[Screenshot grounding data]
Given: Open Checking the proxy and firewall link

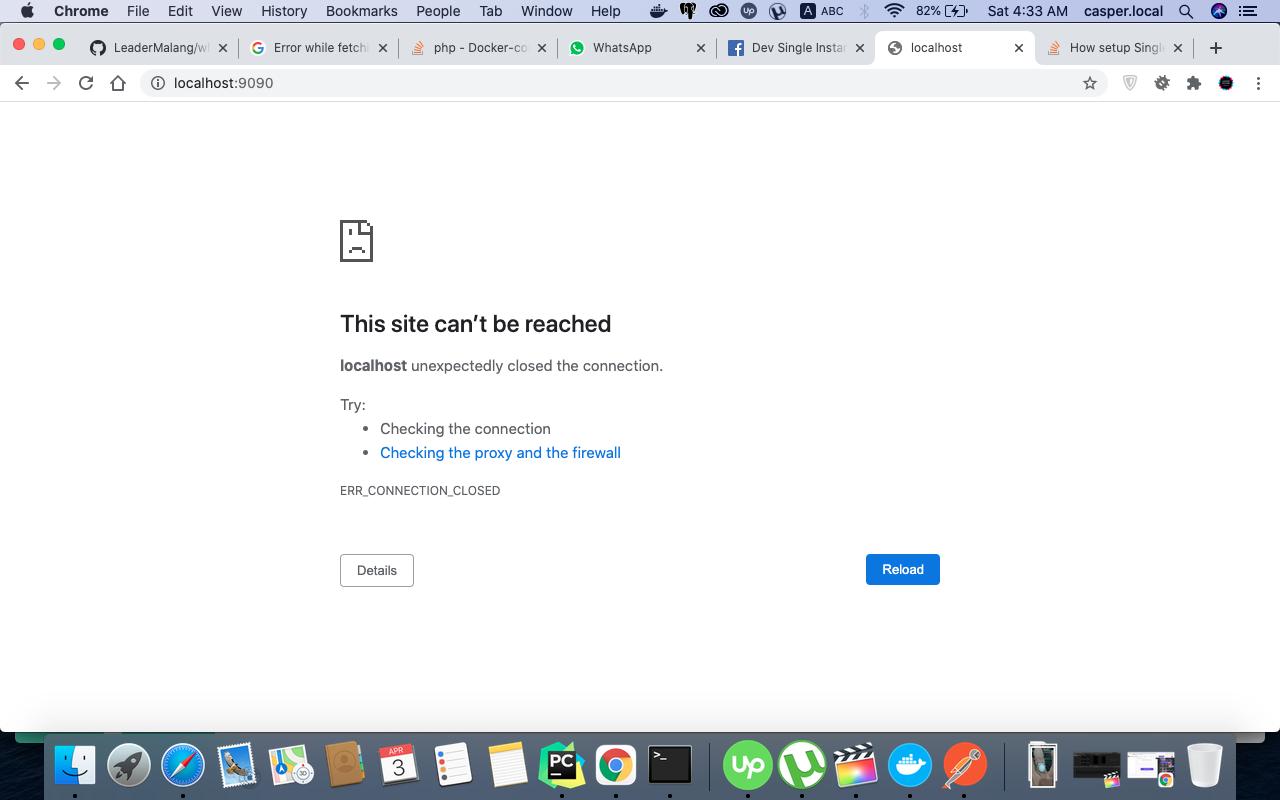Looking at the screenshot, I should pos(500,453).
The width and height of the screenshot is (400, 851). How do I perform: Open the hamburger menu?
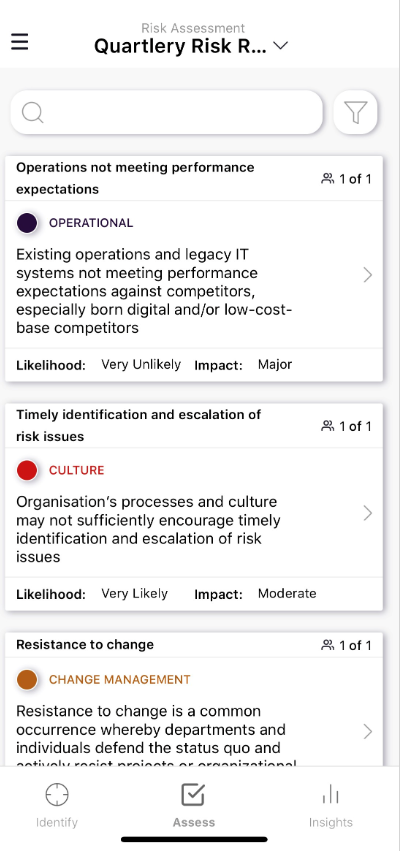(20, 42)
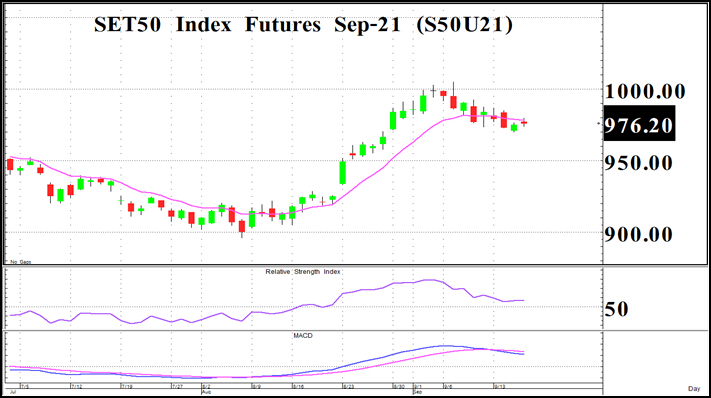Image resolution: width=711 pixels, height=398 pixels.
Task: Click the 8/23 date marker on time axis
Action: [x=348, y=387]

## [WHAT YOU ARE ASKED TO DO]
Leaving out any images, restate every record word for word.

## [SOLVED PROBLEM]
Given: Open Checking the proxy and firewall link

Looking at the screenshot, I should pos(500,453).
The width and height of the screenshot is (400, 851). How do I perform: Open the hamburger menu?
(20, 42)
Image resolution: width=711 pixels, height=398 pixels.
Task: Click the 8/23 date marker on time axis
Action: [x=348, y=387]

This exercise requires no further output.